START TEXT PROVIDED

Quantifying the biological pump from autonomous and remote platforms
The ocean plays an important role in global climate, absorbing approximately 25 percent of our annual carbon dioxide (CO2) emissions. Additionally, photosynthesizing organisms in the surface ocean consume carbon dioxide and a fraction of the biomass produced is eventually transported below the upper ocean mixed layer. The associated carbon can then be isolated from the atmosphere on timescales of months to centuries.
This carbon export process—known as the biological carbon pump—is thought to account for about 70 percent of the increase in carbon concentration from the surface to ocean depth under steady state conditions. However, presently we are not in steady state conditions and lack a firm baseline for the magnitude of the biological carbon pump, with estimates ranging from four to more than 12 petagrams of carbon per year (for reference, annual global fossil fuel emissions and deforestation account for about 10 petagrams of carbon emitted to the atmosphere per year). This makes it challenging to predict how shifts in the biological pump resulting from climate change could influence future carbon dioxide uptake by the ocean.
Thus, a central goal in oceanography is to better quantify and understand the biological pump. To assist in this endeavor, we will be testing a scalable, in situ method for quantifying the export of distinct biogenic carbon pools (carbon produced by living organisms) using biogeochemical profiling floats in the North Pacific Ocean. If successful, the use of this method at a global scale could resolve the biological pump on a timescale of about a week and improve the validation and training of satellite algorithms. This project is coordinated with the 2018 NASA EXPORTS campaign (Siegel et al., 2016) in the North Pacific Ocean.

END TEXT PROVIDED
START DATA RECORDS

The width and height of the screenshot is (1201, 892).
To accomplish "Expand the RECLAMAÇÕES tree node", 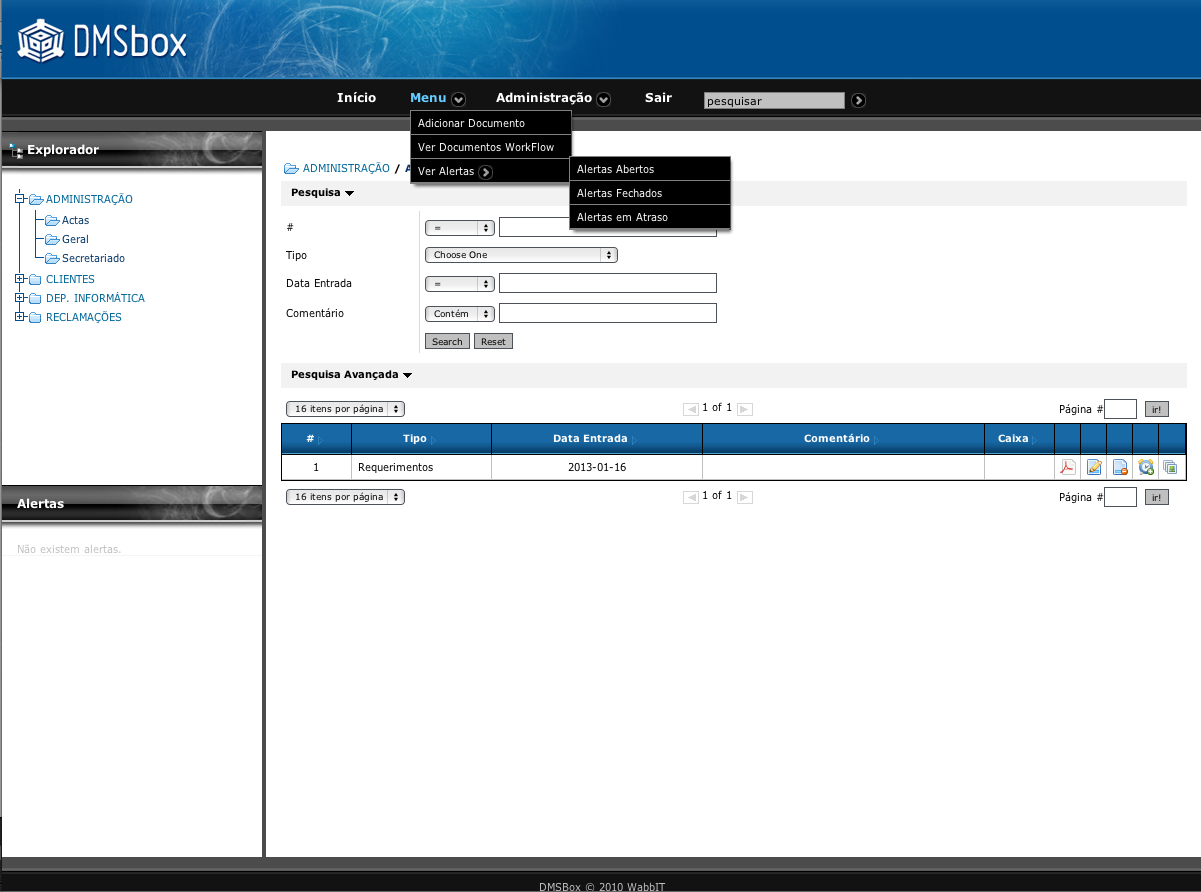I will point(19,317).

END DATA RECORDS
START DATA RECORDS

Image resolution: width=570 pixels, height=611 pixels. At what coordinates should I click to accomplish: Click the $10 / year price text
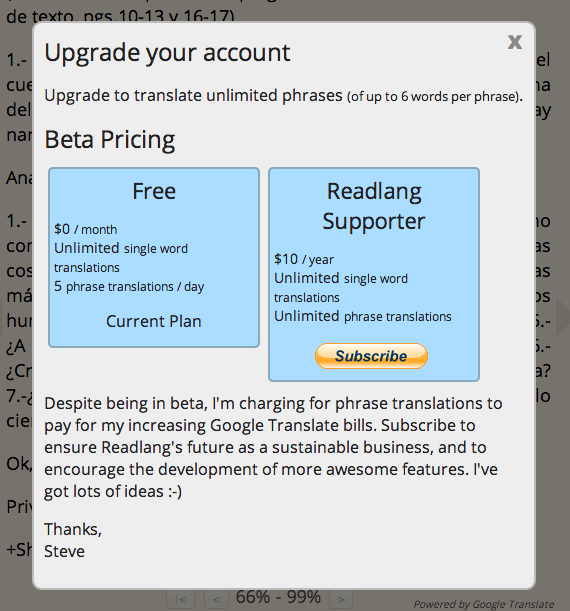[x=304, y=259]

END DATA RECORDS

### TASK LIST
1) According to the text on the biological pump, which campaign is the float project coordinated with?
2) Copy word for word the stretch of the text on the biological pump from "Thus, a central" through "2016) in the North Pacific Ocean.".

### EXPECTED RESULTS
1) The 2018 NASA EXPORTS campaign in the North Pacific Ocean.

2)
Thus, a central goal in oceanography is to better quantify and understand the biological pump. To assist in this endeavor, we will be testing a scalable, in situ method for quantifying the export of distinct biogenic carbon pools (carbon produced by living organisms) using biogeochemical profiling floats in the North Pacific Ocean. If successful, the use of this method at a global scale could resolve the biological pump on a timescale of about a week and improve the validation and training of satellite algorithms. This project is coordinated with the 2018 NASA EXPORTS campaign (Siegel et al., 2016) in the North Pacific Ocean.